I’d like to ban most guns outright but that ain’t gonna happen.
Republicans would like to ban almost all abortions outright. Not gonna happen either.
Is your preferred approach going to be more effective than chipping away?
Note that I was comparing what the two sides are doing.

Recognize that they see every attempt to chip away at guns the same as we see them trying to chip away at abortion.
 
The irrational fear of any regulation of firearms makes as much sense as the anti-vax movement. Both have deadly consequences, mostly for children, minors and young adults.
No. The proper comparison is abortion. The right tries to ban abortion bit by bit, the left tries to ban guns bit by bit.
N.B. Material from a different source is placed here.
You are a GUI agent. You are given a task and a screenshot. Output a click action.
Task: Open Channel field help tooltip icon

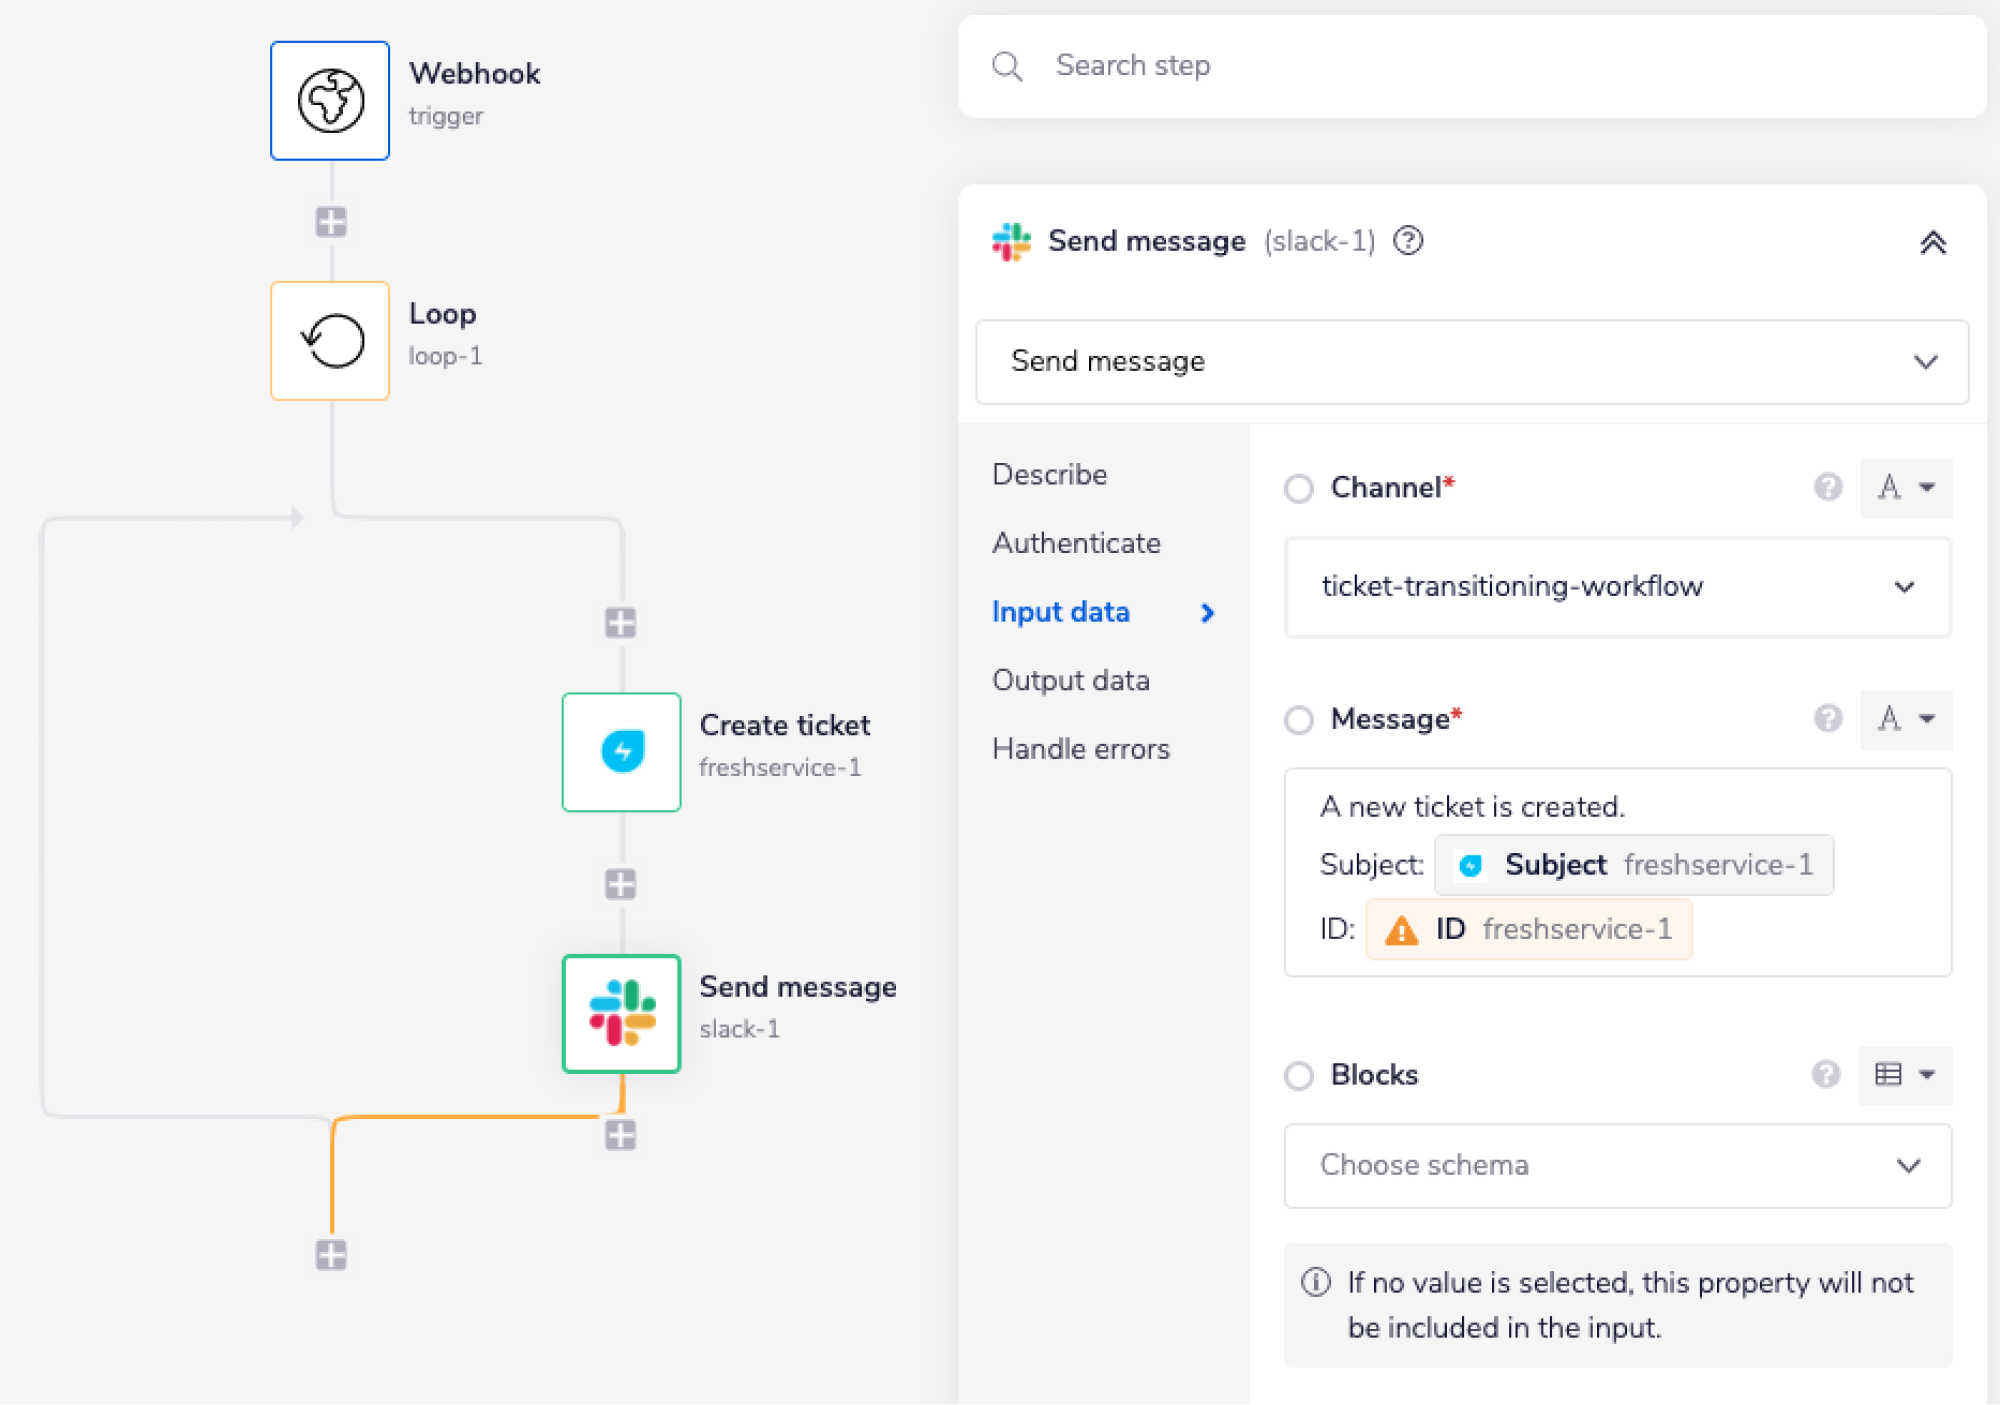pyautogui.click(x=1829, y=488)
Do not be one bit surprised that the right takes as hard a line on gun laws as the left does on abortion laws.
I don’t even know where to begin with this. You are dramatic call off base. Probably because laws regarding gun control affect you and laws regarding access to abortion do not
You don't know where to begin because you don't actually have a point of attack. How are the actions of the two sides different?
The actions of those who oppose sensible restrictions on gun ownership ( type, licensure, education/training, storage, background checks, etc.) cost the lives of many many people in the US, including children and date I say it: including the lives of those precious fetuses you care so much about when their mothers are killed. These victims may be totally unknown to the shooters and guns can kill at a distance. Bullets don’t care about the safety precautions and clean living of those they penetrate. They kill indiscriminately.
Why is everyone misunderstanding me on this? I'm comparing how both sides are acting, not saying I oppose abortion!

Anti-vaxxed also cause deaths of others, not merely intended targets, including strangers. No vaccine is 100% effective. Some Indy usuals cannot be safely vaccinated, because of some other underlying medical condition. Years back, one of my son’s classmates in kindergarten had leukemia. He survived the disease and treatment but nearly died when he contracted chickenpox, before the vaccine was available. Treatment for leukemia suppressed his immune system. He could not have received the vaccine because of his illness but his siblings and classmates could have and would have done.
Have you ever seen me oppose vaccination requirements for schools?? I consider the vaccines against the stuff that's been stamped out to be something that should be considered a public duty. Everyone that can safely be vaccinated should be to protect those who can't.